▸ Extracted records
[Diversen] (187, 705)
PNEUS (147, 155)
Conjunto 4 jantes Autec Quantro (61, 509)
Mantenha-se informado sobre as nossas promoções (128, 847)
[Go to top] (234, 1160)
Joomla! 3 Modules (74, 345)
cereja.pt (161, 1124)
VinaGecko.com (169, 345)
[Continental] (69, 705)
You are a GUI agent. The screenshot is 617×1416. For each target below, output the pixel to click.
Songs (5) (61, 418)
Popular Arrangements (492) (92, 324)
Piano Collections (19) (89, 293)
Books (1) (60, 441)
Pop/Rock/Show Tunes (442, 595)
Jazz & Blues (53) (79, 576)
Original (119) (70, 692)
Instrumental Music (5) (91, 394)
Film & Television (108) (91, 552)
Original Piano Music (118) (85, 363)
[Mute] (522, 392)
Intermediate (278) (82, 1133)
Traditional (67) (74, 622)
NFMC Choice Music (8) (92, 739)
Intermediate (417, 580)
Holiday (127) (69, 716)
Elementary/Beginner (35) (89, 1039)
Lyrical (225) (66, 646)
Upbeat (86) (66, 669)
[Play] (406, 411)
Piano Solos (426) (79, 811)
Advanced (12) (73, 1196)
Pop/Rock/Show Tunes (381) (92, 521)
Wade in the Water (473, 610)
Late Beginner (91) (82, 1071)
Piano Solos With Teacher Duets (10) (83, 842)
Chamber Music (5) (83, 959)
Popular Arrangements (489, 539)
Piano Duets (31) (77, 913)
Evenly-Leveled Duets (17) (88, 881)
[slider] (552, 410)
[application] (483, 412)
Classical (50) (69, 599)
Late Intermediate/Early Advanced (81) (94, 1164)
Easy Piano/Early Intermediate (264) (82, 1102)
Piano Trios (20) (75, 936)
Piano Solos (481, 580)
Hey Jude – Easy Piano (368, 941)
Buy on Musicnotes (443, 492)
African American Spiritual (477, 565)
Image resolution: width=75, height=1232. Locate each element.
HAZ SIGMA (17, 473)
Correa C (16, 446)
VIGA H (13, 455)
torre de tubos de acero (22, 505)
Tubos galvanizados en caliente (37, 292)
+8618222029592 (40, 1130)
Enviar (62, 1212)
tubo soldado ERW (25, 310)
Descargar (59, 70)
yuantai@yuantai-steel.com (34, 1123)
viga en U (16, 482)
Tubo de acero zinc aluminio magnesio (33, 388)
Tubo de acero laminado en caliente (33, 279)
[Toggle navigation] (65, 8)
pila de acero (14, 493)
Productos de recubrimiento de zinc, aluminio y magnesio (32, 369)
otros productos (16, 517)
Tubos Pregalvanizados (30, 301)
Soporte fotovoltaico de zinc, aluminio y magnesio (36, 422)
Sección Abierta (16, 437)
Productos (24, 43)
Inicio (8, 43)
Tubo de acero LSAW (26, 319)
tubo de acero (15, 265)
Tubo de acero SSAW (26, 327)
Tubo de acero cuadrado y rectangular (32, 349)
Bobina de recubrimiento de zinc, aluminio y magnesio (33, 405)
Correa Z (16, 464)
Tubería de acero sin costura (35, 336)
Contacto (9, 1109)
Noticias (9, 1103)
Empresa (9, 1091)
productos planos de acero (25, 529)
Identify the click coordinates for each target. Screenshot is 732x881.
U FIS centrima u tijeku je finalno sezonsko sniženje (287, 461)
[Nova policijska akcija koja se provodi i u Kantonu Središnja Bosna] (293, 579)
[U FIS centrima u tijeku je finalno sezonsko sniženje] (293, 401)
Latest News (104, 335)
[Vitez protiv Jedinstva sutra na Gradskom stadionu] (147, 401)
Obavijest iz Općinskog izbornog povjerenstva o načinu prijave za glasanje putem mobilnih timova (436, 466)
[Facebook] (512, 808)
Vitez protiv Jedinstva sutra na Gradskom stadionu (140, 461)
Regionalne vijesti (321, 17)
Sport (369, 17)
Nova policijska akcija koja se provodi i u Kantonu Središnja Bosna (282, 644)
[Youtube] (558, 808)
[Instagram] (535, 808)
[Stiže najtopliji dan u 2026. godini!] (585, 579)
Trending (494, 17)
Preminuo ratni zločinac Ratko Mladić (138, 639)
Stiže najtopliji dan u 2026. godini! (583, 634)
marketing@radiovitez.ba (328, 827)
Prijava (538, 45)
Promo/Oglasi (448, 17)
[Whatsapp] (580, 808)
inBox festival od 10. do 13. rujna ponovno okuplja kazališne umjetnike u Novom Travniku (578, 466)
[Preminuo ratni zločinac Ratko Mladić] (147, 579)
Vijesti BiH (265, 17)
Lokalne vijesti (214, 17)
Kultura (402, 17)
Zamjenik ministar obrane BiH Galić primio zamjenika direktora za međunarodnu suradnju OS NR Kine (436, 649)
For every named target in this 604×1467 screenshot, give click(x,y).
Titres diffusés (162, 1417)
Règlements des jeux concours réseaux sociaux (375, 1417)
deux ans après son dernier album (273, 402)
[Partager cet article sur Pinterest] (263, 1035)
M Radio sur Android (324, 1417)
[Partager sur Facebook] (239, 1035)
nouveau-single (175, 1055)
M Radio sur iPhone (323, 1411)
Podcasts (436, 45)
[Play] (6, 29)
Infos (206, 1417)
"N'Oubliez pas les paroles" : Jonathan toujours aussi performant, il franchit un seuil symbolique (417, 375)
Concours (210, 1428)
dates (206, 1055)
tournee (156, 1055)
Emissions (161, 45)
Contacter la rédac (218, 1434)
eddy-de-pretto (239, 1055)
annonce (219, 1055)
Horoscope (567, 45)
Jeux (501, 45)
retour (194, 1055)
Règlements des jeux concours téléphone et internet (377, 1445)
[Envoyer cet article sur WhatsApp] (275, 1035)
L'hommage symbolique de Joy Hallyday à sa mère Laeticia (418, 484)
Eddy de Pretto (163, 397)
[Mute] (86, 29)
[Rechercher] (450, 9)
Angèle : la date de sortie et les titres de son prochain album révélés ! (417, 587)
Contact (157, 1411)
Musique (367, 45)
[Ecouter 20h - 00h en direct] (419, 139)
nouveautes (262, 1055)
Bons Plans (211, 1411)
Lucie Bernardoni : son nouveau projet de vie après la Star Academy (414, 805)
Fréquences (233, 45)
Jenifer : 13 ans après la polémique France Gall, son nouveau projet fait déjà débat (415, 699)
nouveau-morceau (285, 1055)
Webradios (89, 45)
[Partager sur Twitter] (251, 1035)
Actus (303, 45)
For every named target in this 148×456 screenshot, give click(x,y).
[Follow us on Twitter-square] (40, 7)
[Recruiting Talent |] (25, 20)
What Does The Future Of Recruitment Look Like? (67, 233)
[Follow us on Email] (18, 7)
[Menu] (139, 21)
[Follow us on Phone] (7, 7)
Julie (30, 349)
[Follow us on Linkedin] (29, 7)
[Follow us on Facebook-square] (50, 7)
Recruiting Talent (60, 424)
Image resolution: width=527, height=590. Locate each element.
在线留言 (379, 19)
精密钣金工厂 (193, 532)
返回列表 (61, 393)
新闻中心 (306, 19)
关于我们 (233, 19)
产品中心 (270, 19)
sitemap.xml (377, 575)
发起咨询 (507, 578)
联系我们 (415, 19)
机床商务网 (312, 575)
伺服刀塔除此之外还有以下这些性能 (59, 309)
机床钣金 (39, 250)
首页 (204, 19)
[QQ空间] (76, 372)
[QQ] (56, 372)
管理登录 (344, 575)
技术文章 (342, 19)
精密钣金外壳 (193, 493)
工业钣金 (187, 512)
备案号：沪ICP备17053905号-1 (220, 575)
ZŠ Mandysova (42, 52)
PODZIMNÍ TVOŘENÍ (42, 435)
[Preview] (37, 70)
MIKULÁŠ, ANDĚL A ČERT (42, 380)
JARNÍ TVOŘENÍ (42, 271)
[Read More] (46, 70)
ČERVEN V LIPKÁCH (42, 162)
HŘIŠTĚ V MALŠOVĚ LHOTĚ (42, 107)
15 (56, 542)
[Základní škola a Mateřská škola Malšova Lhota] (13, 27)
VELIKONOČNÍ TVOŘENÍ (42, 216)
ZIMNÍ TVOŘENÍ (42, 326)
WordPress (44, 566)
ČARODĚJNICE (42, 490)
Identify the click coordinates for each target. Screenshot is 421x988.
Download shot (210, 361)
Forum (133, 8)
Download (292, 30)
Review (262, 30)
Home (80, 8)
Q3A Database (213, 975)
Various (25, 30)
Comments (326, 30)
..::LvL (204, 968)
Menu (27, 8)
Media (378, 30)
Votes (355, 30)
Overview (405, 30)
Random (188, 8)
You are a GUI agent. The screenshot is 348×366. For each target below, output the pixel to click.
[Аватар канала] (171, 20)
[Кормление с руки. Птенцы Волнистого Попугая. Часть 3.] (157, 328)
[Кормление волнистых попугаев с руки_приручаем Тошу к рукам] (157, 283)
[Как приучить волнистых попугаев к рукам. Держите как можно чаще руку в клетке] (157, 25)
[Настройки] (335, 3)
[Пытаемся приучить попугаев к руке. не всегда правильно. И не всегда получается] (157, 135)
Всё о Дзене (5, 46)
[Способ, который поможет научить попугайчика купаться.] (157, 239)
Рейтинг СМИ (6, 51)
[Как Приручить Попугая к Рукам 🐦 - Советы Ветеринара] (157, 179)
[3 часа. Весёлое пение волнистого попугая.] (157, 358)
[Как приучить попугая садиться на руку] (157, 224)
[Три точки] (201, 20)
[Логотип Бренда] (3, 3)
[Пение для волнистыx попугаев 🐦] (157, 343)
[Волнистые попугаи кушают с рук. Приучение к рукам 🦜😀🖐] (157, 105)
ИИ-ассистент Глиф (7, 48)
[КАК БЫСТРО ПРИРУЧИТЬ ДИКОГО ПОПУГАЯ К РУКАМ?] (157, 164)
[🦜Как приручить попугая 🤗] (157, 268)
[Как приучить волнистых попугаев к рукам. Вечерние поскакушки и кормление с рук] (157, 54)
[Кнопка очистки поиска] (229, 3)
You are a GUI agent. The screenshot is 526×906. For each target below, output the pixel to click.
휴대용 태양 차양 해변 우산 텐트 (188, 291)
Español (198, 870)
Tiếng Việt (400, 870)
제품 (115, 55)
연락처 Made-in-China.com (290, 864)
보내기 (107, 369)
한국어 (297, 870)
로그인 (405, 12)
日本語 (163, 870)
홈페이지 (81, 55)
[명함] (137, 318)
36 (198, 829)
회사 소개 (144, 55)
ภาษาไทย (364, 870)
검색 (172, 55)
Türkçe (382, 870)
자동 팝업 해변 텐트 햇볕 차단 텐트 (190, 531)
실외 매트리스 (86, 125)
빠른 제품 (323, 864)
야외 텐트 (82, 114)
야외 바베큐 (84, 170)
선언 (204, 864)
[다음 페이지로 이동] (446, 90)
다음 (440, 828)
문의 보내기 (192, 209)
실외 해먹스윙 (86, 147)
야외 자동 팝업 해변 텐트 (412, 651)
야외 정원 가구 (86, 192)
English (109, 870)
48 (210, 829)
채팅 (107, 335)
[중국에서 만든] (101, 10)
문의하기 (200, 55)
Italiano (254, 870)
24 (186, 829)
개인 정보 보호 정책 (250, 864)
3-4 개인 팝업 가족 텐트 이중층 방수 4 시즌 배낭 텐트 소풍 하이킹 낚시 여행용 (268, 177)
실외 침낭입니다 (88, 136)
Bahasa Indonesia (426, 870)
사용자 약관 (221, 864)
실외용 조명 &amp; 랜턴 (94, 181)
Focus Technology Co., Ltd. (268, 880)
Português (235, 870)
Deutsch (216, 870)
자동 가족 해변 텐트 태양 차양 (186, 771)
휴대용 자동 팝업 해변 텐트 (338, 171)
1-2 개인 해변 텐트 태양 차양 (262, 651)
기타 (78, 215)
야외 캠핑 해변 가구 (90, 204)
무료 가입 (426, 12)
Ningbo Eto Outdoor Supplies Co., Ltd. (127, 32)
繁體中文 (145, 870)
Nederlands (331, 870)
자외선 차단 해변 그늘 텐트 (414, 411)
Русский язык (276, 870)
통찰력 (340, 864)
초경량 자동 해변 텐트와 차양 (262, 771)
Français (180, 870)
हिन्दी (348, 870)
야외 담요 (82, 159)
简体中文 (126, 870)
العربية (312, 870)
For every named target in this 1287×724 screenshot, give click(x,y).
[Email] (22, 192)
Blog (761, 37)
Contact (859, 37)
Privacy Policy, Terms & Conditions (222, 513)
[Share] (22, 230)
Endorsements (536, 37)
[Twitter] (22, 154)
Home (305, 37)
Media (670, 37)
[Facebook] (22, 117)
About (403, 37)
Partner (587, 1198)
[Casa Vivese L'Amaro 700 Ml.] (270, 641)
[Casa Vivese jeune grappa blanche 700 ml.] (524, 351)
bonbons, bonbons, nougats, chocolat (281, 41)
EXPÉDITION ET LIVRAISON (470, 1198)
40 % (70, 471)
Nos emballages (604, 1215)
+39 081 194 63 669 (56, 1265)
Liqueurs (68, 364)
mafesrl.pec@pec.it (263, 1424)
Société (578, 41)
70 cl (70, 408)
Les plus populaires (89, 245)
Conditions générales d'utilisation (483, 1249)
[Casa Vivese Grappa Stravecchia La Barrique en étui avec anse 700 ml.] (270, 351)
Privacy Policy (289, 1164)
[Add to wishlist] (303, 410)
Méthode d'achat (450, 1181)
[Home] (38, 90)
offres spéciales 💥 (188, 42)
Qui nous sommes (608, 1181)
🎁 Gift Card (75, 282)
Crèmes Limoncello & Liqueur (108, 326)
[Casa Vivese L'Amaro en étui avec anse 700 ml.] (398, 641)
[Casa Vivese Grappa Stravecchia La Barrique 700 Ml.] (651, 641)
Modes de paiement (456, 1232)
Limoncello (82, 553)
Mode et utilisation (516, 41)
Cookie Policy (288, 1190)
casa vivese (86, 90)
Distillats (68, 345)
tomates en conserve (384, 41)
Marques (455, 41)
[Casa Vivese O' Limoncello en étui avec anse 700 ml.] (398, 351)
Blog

▸ Direction
Add 10 to every coordinate in the answers for the part of the records that opens with the line containing "ČARODĚJNICE (42, 490)" and closes with the line containing "ИИ-ассистент Глиф (7, 48)". Write out every line of that part again, including the requests.

▸ Task answer
ČARODĚJNICE (52, 500)
Identify the click coordinates for each target. Screenshot is 421x988.
Download shot (220, 371)
Forum (143, 18)
Download (302, 40)
Review (272, 40)
Home (90, 18)
Q3A Database (223, 985)
Various (35, 40)
Comments (336, 40)
..::LvL (214, 978)
Menu (37, 18)
Media (388, 40)
Votes (365, 40)
Overview (415, 40)
Random (198, 18)
You are a GUI agent. The screenshot is 348×366. For each target below, output the pixel to click.
[Аватар канала] (181, 30)
[Кормление с руки. Птенцы Волнистого Попугая. Часть 3.] (167, 338)
[Кормление волнистых попугаев с руки_приручаем Тошу к рукам] (167, 293)
[Как приучить волнистых попугаев к рукам. Держите как можно чаще руку в клетке] (167, 35)
[Настройки] (345, 13)
[Пытаемся приучить попугаев к руке. не всегда правильно. И не всегда получается] (167, 145)
Всё о Дзене (15, 56)
[Способ, который поможет научить попугайчика купаться.] (167, 249)
Рейтинг СМИ (16, 61)
[Как Приручить Попугая к Рукам 🐦 - Советы Ветеринара] (167, 189)
[3 часа. Весёлое пение волнистого попугая.] (167, 368)
[Как приучить попугая садиться на руку] (167, 234)
[Три точки] (211, 30)
[Логотип Бренда] (13, 13)
[Пение для волнистыx попугаев 🐦] (167, 353)
[Волнистые попугаи кушают с рук. Приучение к рукам 🦜😀🖐] (167, 115)
ИИ-ассистент Глиф (17, 58)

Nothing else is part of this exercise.